Nelson DeMille, a Long Island author, is photographed inside his...

Nelson DeMille, a Long Island author, is photographed inside his hotel suite at the Mandarin Oriental during his book tour on Wednesday, September 25, 2013. (September 25, 2013) Credit: IRIS PHOTOCOLLECTIVE THIRDEYE

The new book from bestselling Garden City author Nelson DeMille isn't entirely new: "The Quest" (Center Street, $26), the story of four compatriots chasing a rumor of the Holy Grail through war-torn Ethiopia, was first published almost 40 years ago. Now DeMille has expanded and updated it, almost doubling its length, and returned it to the market. He'll be making Long Island appearances this month; he spoke with us by telephone while on the road promoting the novel.

So what's the backstory of this book?

"The Quest" was originally written and published in 1975 as a paperback original. I think the cover price was about $1.25. It probably sold, if I had to guess, about 2 or 3 thousand copies, so it didn't exactly make an impact on the world of literature. When I wrote it, I was not a best-selling author. When it came out, it didn't really get a lot of attention, but people read it, and they loved it, and I always wanted to bring it back to a larger audience.

In what ways was it updated?

Well, for one thing, it's longer. Another thing, the original had a little bit of a love story, a little bit of a sexual triangle, but I really expanded that part of it. When I was originally writing paperbacks, probably 99 percent of my audience was male. Now, we just did a market survey for the first time and found out that 52 percent of my readers are female. So I said, let's make the love story and the romance bigger.

The other thing was, when I wrote the book originally, I was about Frank Purcell's age, and I could relate to him. Mercado, being an older, crustier, veteran reporter in his mid- to late-60s, was a little harder for me to figure out. Now, 40 years later, I get Mercado. I can get into his head better. It enriched both characters, having seen both sides of the gap.

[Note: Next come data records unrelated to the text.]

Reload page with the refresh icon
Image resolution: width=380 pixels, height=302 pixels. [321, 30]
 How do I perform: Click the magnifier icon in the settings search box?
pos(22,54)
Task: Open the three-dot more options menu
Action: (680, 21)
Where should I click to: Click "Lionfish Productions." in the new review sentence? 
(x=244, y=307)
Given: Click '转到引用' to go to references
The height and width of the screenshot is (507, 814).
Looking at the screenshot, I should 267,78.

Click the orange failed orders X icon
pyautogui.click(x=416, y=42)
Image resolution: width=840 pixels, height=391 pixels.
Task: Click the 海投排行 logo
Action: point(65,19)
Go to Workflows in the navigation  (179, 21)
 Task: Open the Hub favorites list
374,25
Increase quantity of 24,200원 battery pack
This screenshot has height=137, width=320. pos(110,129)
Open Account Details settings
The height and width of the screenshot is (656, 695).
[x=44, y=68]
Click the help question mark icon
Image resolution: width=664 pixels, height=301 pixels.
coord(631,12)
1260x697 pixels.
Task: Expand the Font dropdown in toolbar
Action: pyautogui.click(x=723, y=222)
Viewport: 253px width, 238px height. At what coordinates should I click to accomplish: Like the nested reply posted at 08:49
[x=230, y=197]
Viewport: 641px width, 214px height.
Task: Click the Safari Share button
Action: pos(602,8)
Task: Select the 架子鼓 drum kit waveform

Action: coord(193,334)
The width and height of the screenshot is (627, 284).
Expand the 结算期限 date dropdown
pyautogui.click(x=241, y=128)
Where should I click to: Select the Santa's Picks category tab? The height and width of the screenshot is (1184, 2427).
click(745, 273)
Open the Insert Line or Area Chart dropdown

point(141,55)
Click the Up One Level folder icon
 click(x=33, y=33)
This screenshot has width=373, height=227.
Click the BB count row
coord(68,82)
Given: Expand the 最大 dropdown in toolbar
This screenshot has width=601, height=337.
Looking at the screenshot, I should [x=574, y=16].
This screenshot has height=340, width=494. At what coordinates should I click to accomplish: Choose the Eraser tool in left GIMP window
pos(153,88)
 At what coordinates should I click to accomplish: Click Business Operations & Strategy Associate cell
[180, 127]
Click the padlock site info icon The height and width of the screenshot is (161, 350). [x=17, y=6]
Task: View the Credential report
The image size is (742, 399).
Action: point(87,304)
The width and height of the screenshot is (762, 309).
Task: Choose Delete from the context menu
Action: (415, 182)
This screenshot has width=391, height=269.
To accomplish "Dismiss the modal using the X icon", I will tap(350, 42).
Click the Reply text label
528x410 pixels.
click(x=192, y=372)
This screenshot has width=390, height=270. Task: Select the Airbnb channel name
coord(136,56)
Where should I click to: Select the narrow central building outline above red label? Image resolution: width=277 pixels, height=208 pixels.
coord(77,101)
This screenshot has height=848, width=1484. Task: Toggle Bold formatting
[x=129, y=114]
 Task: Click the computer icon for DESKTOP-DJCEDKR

What was it like revisiting your own work 40 years later?

There were a lot of passages and sentences that made me wince, and I realized that I've probably gotten much better as writer. My dialogue, which is now my hallmark, was kind of clumsy. But some of the descriptive passages were good, and the story line was good. For a young writer who hadn't done much, the plot, the story line and the way it was laid out was good. It was like correcting your term paper after you got a C and now the professor has given you a chance to get an A.

How does religion figure into this book for you?

As I say in the book, even the Catholic Church neither confirms nor denies the existence of the Holy Grail. Does the Holy Grail exist? Sure, it exists, at least as tableware. It was the cup used at the Last Supper. Could you ever find it and prove what it is? Not in a million years, unless it said something on the bottom of it, you know,

"Property of Jesus Christ."

Should your fans be worried that reviving this book has distracted you from writing new material?

Well, I did put the next book on hold because I am on tour now, but the next one will be another John Corey book, which is what everybody seems to want. The break for John Corey was a good break; it was certainly a good break for the author. I think John Corey is ready to come back: fit, tan and rested.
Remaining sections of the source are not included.